-- What is expected --
Produce word for word the lines of the data below running from the one that has "[How IHRA Saga" to the one that has "Best of the Sturgis Motorcycle Rally 2026 (43, 2171)", inclusive, and no others.

(Saved data entries)
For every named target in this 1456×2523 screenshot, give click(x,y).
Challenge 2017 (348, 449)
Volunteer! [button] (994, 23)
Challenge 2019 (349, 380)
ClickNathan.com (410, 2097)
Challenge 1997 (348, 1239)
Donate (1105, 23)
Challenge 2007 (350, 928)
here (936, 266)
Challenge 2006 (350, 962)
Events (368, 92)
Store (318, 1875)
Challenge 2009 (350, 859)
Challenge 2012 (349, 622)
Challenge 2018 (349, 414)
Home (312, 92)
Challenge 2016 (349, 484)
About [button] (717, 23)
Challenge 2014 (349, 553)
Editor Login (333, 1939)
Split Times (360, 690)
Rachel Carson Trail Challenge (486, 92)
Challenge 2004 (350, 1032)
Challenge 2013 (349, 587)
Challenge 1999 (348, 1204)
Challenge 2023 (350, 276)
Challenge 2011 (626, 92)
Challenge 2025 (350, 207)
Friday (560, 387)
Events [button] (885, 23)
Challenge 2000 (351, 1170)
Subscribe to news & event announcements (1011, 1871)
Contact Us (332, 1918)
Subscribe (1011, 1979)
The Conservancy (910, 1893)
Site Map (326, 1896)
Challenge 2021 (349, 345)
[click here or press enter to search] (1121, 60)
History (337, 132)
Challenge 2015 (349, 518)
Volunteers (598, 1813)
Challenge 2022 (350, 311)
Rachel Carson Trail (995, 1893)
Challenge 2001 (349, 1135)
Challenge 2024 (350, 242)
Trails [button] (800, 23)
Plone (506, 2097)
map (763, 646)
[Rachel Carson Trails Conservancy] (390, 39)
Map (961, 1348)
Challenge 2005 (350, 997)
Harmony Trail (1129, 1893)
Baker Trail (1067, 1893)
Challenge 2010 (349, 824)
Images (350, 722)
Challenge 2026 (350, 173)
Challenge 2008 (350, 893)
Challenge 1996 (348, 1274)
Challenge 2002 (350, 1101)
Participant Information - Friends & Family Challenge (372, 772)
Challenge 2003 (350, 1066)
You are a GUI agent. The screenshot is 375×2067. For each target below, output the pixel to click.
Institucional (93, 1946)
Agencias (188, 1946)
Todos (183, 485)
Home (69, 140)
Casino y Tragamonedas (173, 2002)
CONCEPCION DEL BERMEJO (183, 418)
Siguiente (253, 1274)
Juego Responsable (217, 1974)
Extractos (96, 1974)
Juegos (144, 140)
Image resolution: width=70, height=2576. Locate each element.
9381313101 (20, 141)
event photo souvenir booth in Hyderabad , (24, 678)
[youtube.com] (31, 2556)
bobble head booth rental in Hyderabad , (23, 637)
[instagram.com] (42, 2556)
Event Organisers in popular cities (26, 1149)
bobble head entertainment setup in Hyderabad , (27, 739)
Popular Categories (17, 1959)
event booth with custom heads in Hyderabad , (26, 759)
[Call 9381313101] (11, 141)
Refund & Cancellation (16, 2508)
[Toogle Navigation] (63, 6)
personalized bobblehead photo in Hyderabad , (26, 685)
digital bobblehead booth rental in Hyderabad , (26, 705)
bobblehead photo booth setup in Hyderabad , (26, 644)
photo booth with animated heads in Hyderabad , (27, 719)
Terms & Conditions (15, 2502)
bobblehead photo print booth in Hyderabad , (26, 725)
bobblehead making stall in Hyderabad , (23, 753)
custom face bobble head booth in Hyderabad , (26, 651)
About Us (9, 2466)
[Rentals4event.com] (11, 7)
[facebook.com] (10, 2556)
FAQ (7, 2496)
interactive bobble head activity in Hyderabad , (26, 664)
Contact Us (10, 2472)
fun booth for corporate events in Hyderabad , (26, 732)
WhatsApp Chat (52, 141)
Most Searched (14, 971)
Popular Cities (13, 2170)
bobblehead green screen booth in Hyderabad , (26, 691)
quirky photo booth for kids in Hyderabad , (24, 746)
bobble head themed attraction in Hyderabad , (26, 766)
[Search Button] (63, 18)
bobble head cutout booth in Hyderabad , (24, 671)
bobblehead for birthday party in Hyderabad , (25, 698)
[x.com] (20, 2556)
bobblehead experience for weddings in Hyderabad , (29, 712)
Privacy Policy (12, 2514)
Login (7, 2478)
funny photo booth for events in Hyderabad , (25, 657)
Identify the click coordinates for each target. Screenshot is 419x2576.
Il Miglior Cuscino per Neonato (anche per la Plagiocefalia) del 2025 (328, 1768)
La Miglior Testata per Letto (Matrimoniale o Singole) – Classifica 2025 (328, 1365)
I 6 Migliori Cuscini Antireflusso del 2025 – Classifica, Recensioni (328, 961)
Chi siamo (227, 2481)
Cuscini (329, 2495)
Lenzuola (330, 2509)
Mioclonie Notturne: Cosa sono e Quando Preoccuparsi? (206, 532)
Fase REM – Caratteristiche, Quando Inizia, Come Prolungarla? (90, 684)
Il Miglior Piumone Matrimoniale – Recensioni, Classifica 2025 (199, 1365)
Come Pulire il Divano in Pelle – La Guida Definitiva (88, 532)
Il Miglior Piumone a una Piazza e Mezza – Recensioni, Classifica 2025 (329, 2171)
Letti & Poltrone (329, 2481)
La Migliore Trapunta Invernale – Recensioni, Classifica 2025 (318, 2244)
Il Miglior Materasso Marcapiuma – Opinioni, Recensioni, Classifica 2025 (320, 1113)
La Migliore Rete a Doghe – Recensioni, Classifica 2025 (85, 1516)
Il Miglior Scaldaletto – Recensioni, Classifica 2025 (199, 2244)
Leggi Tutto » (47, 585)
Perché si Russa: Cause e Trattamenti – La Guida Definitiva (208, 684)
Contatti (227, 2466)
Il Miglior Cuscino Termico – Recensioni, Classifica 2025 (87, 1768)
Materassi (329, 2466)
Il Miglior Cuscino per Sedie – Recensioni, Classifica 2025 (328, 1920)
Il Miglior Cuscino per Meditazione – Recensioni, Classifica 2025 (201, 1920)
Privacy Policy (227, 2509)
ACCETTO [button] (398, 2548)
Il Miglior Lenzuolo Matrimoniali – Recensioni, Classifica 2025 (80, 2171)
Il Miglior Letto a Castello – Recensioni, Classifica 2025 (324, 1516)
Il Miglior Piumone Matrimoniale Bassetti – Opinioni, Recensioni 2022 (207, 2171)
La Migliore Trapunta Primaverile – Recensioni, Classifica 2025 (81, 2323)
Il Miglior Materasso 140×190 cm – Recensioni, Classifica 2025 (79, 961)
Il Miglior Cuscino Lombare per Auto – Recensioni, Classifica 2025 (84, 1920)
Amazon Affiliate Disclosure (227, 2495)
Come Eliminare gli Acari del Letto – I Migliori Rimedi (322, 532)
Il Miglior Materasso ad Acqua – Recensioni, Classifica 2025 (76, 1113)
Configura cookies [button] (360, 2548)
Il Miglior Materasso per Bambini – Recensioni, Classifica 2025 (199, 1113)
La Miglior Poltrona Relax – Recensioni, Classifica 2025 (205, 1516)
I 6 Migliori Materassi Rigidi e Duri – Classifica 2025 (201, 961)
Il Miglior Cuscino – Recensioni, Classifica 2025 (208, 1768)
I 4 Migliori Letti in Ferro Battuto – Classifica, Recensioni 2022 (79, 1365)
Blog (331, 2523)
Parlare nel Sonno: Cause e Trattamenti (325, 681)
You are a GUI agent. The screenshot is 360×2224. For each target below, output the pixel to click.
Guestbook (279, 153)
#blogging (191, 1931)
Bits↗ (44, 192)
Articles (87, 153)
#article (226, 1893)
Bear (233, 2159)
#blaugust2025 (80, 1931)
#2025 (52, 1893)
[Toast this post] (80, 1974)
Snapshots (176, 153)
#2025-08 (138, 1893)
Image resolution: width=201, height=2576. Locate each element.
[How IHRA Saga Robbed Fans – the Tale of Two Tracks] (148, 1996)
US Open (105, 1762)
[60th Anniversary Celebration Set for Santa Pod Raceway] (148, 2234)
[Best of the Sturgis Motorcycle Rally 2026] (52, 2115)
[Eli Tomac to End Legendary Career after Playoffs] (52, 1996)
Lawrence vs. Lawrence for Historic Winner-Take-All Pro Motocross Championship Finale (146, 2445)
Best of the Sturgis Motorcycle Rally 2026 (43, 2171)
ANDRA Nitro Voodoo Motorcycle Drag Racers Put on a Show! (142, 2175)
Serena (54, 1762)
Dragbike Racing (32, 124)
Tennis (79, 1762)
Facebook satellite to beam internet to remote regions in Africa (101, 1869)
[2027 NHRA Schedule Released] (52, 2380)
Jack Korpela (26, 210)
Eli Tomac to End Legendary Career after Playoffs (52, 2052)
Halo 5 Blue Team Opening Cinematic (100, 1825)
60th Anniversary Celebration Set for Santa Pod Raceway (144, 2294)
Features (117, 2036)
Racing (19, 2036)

-- Answer to this task --
[How IHRA Saga Robbed Fans – the Tale of Two Tracks] (148, 1996)
US Open (105, 1762)
[60th Anniversary Celebration Set for Santa Pod Raceway] (148, 2234)
[Best of the Sturgis Motorcycle Rally 2026] (52, 2115)
[Eli Tomac to End Legendary Career after Playoffs] (52, 1996)
Lawrence vs. Lawrence for Historic Winner-Take-All Pro Motocross Championship Finale (146, 2445)
Best of the Sturgis Motorcycle Rally 2026 (43, 2171)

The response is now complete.